• **TASK OBJECTIVE**
Please output exactly the lines of the material from the first through the line containing "Switch to the Разметка страницы tab", and nothing more.

=-=-=-=-=

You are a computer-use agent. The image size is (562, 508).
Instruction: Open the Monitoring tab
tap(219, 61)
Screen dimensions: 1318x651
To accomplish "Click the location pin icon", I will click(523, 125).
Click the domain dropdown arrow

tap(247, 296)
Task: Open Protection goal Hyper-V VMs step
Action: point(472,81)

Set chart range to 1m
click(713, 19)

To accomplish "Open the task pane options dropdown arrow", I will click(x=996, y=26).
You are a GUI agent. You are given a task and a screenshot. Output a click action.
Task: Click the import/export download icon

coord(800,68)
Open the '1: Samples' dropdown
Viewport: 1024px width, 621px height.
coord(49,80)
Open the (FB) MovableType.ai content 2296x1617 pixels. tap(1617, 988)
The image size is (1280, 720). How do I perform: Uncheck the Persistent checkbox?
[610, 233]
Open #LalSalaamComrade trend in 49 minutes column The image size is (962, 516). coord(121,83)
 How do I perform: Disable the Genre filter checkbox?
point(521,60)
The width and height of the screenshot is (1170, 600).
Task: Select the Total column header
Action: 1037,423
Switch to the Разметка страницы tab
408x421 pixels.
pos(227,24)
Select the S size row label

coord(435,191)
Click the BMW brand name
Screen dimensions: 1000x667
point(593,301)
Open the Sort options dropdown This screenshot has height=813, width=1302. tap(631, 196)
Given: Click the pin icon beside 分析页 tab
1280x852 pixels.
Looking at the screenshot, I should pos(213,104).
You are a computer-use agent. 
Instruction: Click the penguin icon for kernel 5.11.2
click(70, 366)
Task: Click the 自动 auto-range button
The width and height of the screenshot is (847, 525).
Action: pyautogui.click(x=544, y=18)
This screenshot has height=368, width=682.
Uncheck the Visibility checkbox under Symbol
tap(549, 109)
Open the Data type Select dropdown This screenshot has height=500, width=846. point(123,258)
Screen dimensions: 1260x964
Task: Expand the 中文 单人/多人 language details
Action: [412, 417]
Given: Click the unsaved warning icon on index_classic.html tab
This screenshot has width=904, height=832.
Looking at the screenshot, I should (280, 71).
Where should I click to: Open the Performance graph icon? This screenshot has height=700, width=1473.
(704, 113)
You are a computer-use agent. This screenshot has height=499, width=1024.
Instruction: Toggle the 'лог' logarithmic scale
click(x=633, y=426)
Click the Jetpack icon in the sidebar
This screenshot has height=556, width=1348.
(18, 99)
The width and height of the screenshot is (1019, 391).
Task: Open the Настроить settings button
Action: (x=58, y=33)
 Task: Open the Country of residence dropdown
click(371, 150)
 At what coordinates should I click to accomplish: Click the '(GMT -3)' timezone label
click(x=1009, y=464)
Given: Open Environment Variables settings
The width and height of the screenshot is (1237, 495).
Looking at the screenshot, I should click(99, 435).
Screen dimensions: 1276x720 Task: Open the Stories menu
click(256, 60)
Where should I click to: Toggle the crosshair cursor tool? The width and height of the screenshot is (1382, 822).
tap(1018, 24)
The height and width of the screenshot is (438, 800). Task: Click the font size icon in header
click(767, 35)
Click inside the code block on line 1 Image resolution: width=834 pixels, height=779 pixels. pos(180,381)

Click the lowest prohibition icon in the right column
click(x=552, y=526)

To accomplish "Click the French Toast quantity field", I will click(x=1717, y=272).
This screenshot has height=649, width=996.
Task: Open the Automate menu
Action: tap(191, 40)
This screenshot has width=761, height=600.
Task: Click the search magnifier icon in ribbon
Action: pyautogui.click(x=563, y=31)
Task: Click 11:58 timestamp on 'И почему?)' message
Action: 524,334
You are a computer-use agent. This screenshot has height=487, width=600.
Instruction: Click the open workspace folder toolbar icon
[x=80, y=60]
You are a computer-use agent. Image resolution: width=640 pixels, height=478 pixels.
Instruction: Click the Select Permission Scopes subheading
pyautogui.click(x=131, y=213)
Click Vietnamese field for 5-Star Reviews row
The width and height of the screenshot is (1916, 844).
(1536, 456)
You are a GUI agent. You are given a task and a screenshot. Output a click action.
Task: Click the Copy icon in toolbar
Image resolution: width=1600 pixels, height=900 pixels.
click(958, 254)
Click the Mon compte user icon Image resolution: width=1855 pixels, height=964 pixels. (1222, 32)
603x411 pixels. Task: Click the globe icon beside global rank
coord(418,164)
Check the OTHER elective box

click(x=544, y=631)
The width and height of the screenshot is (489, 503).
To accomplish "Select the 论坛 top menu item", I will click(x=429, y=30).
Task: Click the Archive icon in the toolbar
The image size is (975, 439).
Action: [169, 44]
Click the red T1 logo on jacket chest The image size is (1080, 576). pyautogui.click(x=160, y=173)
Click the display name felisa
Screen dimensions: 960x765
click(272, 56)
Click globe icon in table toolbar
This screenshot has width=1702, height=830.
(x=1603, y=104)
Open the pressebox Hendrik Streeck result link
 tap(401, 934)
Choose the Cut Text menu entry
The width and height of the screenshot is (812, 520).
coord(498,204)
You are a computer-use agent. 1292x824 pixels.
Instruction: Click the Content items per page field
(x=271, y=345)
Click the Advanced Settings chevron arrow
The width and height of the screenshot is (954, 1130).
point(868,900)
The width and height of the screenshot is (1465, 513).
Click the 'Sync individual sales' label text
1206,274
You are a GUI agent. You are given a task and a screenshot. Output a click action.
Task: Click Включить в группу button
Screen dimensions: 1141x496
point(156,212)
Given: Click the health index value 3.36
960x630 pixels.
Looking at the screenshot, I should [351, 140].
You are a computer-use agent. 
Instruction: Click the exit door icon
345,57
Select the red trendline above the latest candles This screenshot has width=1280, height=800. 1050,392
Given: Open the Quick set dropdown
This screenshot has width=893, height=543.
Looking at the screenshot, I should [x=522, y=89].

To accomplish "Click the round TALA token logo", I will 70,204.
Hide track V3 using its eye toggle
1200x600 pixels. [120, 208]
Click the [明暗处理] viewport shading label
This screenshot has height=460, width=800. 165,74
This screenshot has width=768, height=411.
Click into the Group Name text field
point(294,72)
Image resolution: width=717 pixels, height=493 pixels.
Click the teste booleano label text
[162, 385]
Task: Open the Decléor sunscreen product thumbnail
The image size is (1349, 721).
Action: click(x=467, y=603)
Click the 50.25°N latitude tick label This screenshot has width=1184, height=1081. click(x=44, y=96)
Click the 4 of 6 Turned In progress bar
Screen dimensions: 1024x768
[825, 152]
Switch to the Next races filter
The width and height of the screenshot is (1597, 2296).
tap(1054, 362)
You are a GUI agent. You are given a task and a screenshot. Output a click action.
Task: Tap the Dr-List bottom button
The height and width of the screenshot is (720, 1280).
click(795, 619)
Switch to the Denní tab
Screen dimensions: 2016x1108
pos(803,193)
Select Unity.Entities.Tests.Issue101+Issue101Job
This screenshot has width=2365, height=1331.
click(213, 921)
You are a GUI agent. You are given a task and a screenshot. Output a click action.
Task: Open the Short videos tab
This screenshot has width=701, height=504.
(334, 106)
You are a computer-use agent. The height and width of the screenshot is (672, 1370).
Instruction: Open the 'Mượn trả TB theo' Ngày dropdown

=-=-=-=-=

• **EXERCISE SOLUTION**
You are a computer-use agent. The image size is (562, 508).
Instruction: Open the Monitoring tab
tap(219, 61)
Screen dimensions: 1318x651
To accomplish "Click the location pin icon", I will click(523, 125).
Click the domain dropdown arrow

tap(247, 296)
Task: Open Protection goal Hyper-V VMs step
Action: point(472,81)

Set chart range to 1m
click(713, 19)

To accomplish "Open the task pane options dropdown arrow", I will click(x=996, y=26).
You are a GUI agent. You are given a task and a screenshot. Output a click action.
Task: Click the import/export download icon

coord(800,68)
Open the '1: Samples' dropdown
Viewport: 1024px width, 621px height.
coord(49,80)
Open the (FB) MovableType.ai content 2296x1617 pixels. tap(1617, 988)
The image size is (1280, 720). How do I perform: Uncheck the Persistent checkbox?
[610, 233]
Open #LalSalaamComrade trend in 49 minutes column The image size is (962, 516). coord(121,83)
 How do I perform: Disable the Genre filter checkbox?
point(521,60)
The width and height of the screenshot is (1170, 600).
Task: Select the Total column header
Action: 1037,423
Switch to the Разметка страницы tab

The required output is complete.